# EXERCISE INSTRUCTIONS:
Restate word for word the lines of the material below, from the line with "Select the filled Ellipse shape tool" to the line with "Viewport: 1804px width, 1200px height.", both lines included, and no others.

--------------------------------

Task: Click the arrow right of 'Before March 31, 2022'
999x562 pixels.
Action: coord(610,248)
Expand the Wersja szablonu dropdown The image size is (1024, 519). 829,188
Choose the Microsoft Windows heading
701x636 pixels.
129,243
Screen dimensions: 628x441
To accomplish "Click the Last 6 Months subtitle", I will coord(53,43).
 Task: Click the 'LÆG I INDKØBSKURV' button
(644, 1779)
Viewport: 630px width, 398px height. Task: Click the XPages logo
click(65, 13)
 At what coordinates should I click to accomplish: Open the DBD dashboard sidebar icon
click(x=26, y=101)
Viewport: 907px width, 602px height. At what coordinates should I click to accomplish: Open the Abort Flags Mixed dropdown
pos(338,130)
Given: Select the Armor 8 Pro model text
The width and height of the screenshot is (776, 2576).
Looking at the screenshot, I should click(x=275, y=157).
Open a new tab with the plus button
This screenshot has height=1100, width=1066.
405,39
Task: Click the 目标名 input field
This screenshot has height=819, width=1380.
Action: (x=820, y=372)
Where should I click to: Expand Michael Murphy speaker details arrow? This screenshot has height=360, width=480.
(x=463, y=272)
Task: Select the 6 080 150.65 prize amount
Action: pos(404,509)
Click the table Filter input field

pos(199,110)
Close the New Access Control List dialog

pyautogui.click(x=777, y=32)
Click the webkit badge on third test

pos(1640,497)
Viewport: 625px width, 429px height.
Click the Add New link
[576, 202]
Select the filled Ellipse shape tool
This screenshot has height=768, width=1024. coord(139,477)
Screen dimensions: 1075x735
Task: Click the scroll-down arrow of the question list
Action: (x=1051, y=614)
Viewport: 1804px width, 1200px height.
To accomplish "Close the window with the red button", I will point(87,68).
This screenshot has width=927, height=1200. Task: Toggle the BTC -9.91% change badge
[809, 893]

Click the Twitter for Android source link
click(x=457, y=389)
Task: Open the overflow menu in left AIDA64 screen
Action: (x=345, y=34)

--------------------------------

# TASK RESPONSE:
Select the filled Ellipse shape tool
This screenshot has height=768, width=1024. coord(139,477)
Screen dimensions: 1075x735
Task: Click the scroll-down arrow of the question list
Action: (x=1051, y=614)
Viewport: 1804px width, 1200px height.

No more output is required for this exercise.